Management of Cecal Volvulus
Cecal volvulus requires urgent surgical intervention as the primary treatment, as endoscopic decompression is ineffective and wastes valuable time. 1
Diagnosis
- Clinical presentation typically includes abdominal pain, distention, and obstipation
- Abdominal CT is the gold standard diagnostic tool, showing:
- Dilated cecum and bowel
- Characteristic "whirl sign" representing twisted bowel and mesentery
- Air/fluid levels
Treatment Algorithm
Initial Assessment
- Evaluate for signs of bowel ischemia, perforation, or peritonitis
- Assess hemodynamic stability
- Order abdominal CT scan for confirmation
Surgical Management
- Unlike sigmoid volvulus, endoscopic decompression should NOT be attempted in cecal volvulus as it is ineffective and delays definitive treatment 1
- Immediate surgical intervention is required in all cases
For Viable Bowel:
- Right hemicolectomy with primary anastomosis is the preferred treatment for patients with viable bowel 1
- Alternative options (less preferred):
- Cecopexy (fixation of cecum) - higher recurrence rates
- Cecostomy - higher morbidity
For Non-Viable/Gangrenous Bowel:
- Right hemicolectomy with or without primary anastomosis depending on patient condition 1
- For hemodynamically unstable patients or those with significant comorbidities, consider temporary ileostomy 1
Surgical Approach
- Open surgery is the most common approach for emergency cases
- Laparoscopic approach may be suitable in select cases by experienced surgeons, but has limited role due to technical challenges with the distended cecum 1
Complications and Pitfalls
- Manipulating or detorsing ischemic/necrotic bowel can release endotoxins and bacteria into circulation 1
- Delay in diagnosis increases risk of ischemia, necrosis, and mortality
- Risk factors for poor outcomes:
- Age over 60 years
- Presence of shock on admission
- History of previous episodes of volvulus
Special Considerations
- In patients with concomitant megacolon, consider more extensive resection
- For high-risk patients unfit for surgery, temporary measures may be needed, but definitive surgery should not be delayed if possible
Follow-up
- Close monitoring for signs of recurrence
- Patient education about symptoms of recurrence
- Consider elective repair of predisposing factors (redundant colon)

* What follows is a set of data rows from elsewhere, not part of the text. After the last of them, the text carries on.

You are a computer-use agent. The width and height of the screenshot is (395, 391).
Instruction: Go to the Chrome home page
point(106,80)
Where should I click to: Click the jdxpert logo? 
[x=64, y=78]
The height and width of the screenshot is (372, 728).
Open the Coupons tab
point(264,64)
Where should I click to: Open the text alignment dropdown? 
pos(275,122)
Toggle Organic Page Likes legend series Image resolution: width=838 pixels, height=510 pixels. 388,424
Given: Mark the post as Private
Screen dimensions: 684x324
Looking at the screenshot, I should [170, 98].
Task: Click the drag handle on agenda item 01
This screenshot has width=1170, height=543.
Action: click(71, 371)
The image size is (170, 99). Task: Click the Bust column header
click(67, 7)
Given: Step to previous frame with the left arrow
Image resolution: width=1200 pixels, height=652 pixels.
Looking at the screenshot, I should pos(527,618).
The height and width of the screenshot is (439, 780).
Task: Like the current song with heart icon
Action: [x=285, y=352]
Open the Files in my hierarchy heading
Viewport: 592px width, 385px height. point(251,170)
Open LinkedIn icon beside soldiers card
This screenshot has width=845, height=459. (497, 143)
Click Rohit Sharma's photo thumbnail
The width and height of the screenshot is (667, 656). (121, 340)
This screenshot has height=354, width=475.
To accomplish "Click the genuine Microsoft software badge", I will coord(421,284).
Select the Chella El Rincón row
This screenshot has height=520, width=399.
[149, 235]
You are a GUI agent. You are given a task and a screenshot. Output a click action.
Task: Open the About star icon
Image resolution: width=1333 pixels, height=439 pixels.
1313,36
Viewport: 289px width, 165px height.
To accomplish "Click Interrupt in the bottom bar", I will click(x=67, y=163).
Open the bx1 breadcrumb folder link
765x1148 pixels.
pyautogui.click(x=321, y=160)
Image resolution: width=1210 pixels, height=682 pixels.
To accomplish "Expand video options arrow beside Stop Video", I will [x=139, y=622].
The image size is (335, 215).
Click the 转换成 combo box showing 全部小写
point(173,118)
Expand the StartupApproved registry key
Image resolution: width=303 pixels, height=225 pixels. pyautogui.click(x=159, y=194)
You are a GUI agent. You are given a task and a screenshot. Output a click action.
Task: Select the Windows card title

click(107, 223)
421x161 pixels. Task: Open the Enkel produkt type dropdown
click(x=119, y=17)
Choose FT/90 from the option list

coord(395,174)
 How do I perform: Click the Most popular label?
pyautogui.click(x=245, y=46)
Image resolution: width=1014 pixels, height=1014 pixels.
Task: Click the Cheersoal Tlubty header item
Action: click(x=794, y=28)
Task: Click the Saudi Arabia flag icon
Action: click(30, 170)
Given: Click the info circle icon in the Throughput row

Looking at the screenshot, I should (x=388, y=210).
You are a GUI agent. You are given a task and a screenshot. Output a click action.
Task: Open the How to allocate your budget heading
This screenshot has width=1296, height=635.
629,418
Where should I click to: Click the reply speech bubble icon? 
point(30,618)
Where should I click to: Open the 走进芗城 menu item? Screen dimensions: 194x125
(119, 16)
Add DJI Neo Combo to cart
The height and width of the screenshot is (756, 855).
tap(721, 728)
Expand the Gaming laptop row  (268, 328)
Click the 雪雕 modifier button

The management of cecal volvulus differs significantly from sigmoid volvulus. While endoscopic decompression is first-line for sigmoid volvulus, it is contraindicated in cecal volvulus where prompt surgical intervention is essential to prevent complications and reduce mortality 1, 2. The mortality rate ranges from 10-40% depending on bowel viability, highlighting the importance of early diagnosis and treatment 2.